== Segment start ==

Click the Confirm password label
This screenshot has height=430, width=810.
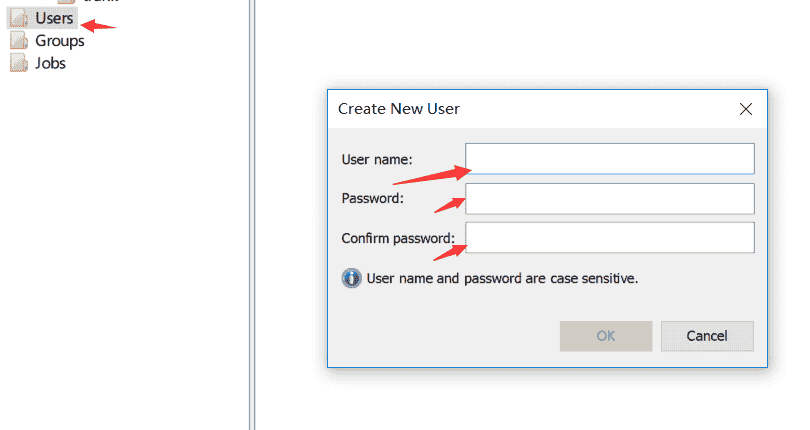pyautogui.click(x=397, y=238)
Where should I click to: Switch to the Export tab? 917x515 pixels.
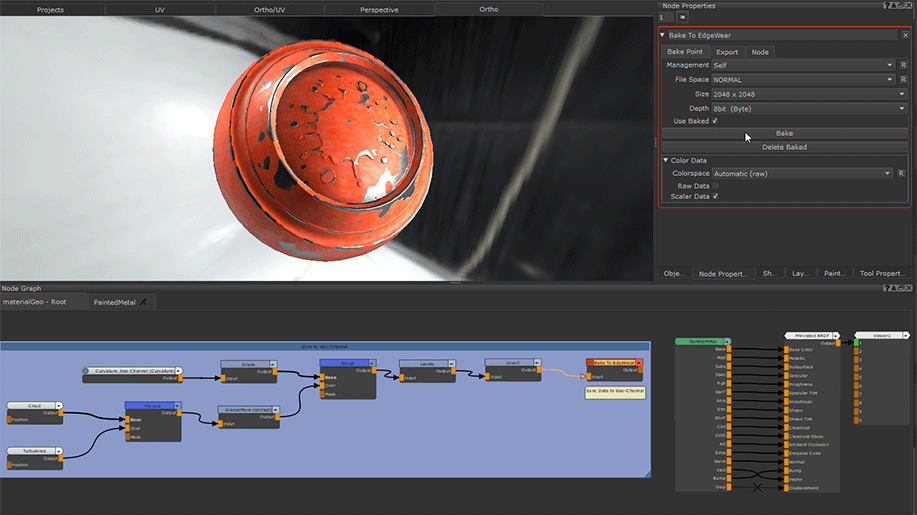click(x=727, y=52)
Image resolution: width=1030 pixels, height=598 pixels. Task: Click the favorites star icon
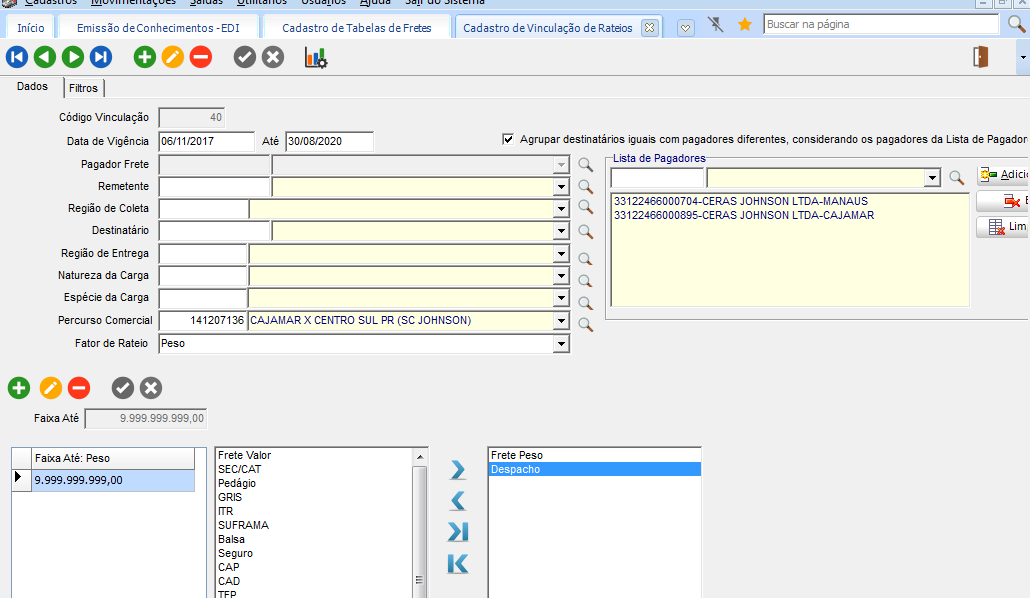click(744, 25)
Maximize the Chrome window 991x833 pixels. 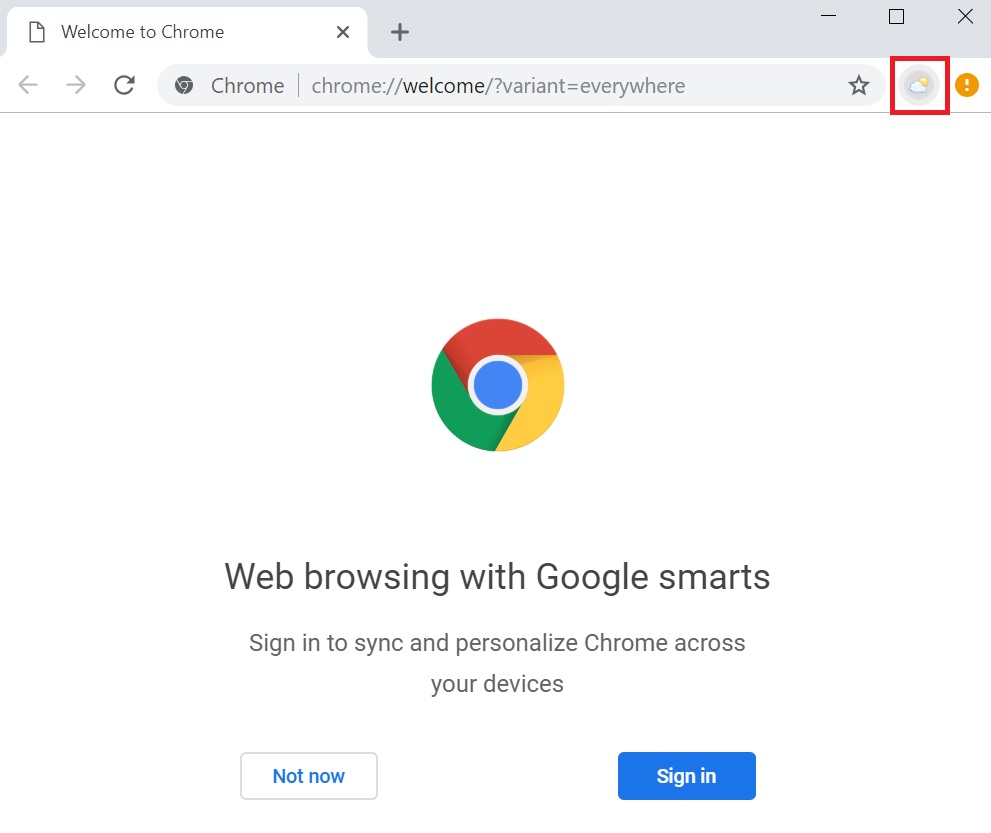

== Segment end ==

● **Task**:
Strip out the images, then output the records above word for word.

● **Response area**:
Click the Confirm password label
This screenshot has height=430, width=810.
pyautogui.click(x=397, y=238)
Where should I click to: Switch to the Export tab? 917x515 pixels.
click(x=727, y=52)
Image resolution: width=1030 pixels, height=598 pixels. Task: Click the favorites star icon
click(744, 25)
Maximize the Chrome window 991x833 pixels. 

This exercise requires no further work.